One of the nineteenth-century novelists he so admired might have described my uncle as follows: a plump, heavily built man of about sixty, with dark skin and a fine bald head, who usually dressed in blue and yellow. The caricature of him that hung in his library depicted him as half bon vivant and half Roman senator, but omitted his most marked characteristic: the vivacity of his small, dark eyes. For my uncle never had the resigned, sceptical look of a man who has lived a lot and has no further interest in seeing more of life, but of a man in whose eyes there still shines the enthusiastic, mischievous, joyful spirit of someone off to their first party. That — the spirit so evident in his eyes — was at the root of his literary gatherings, his ceremonies, his illuminated palm tree, at the root of his struggle against the banal way of life the world otherwise offered him.

“What do you think programs are for?” asked my uncle, coming over to us, smiling.

But the question was purely rhetorical and we embraced and greeted each other, laughing.

“And I’ll tell you something else,” he went on. “What you’ve just read is water under the bridge. I certainly wouldn’t make fun now of anyone capable of plagiarizing that well.”

“Yes, we’ve noticed your new attitude toward plagiarism.

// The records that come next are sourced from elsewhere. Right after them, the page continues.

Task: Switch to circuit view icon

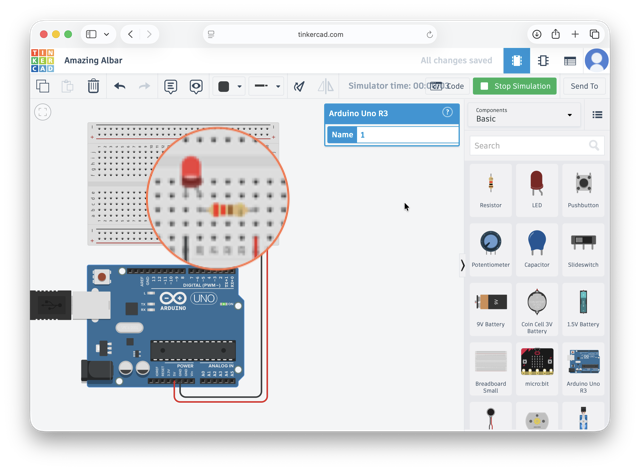Action: pos(516,60)
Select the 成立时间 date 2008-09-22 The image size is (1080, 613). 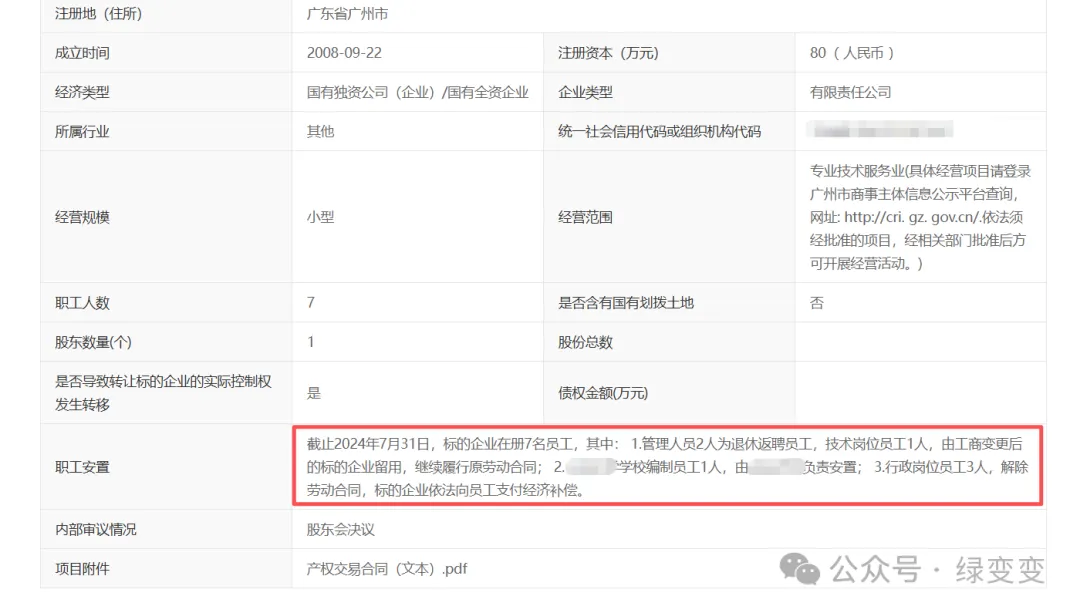344,53
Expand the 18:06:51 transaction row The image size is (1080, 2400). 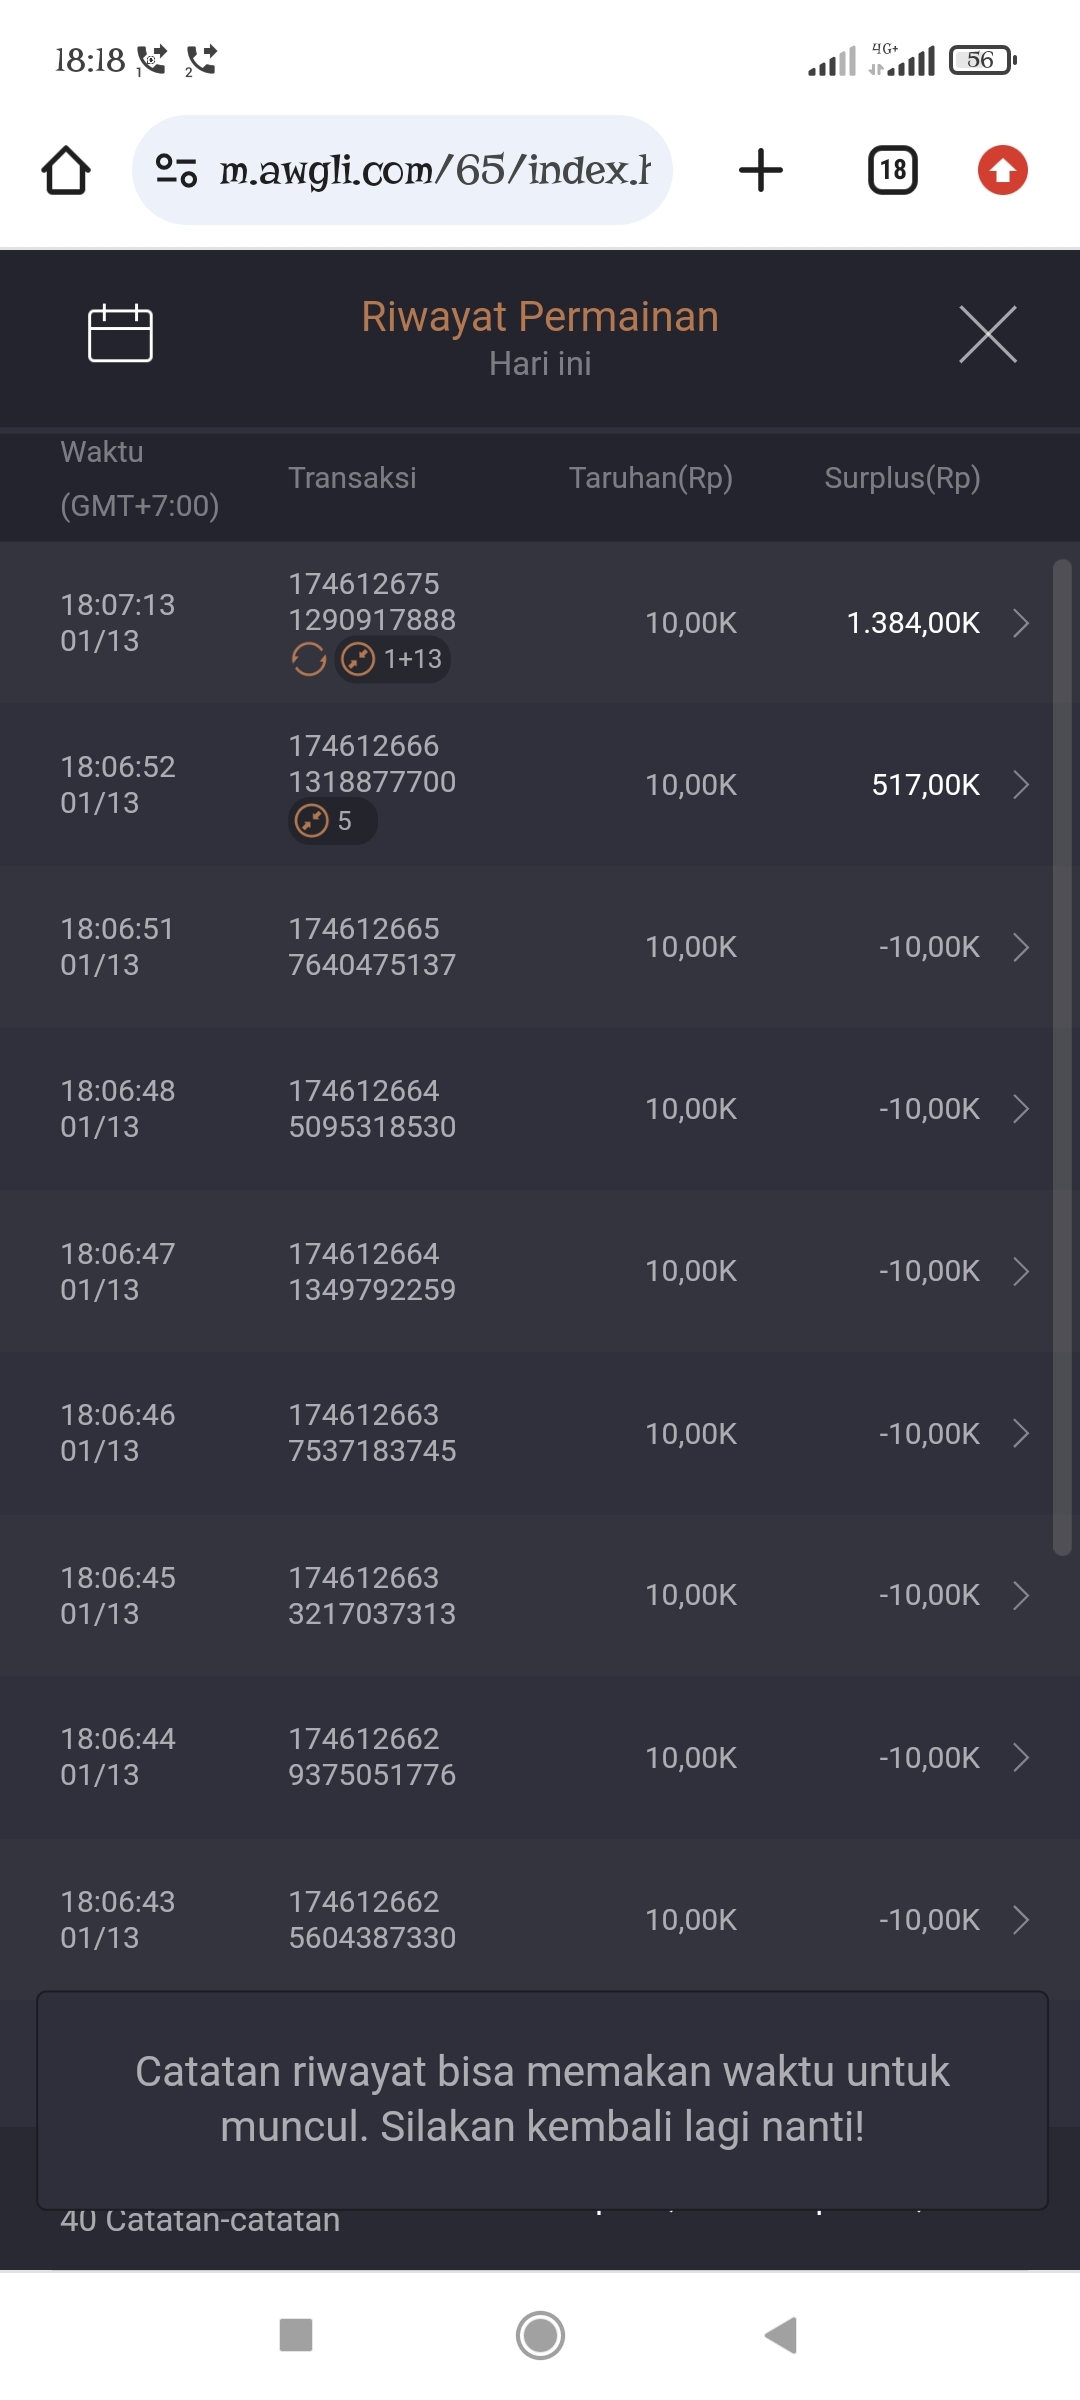click(1021, 947)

And to be honest we find it very odd,” I said.

“But how did you find out?”

“From the note you left us in the mailbox, Uncle.”

“Oh, of course! I’m so pleased with my change of mind that I can’t keep it to myself and I take every opportunity to let others know about it. But we’ll talk about that later. Now I’m going to give you breakfast.” And, saying that, my uncle laughed to himself.

“He’s up to something,” I said when he’d slipped away to the kitchen.

“Plagiarism is the goose that laid the golden egg! You bet it is!” we heard him say.

During breakfast we spoke only of everyday things. And when there wasn’t a single croissant, pancake, or bun left on the tray, we each picked up our second or third cup of coffee and began the reading session.

I read the first four stories: “Hans Menscher,” “How to Write a Story in Five Minutes,” “Klaus Hanhn,” and “Margarete and Heinrich, Twins.” Then it was my friend’s turn. He read “I, Jean Baptiste Hargous.” And finally my uncle set forth his new theory with a text entitled “How to Plagiarize.”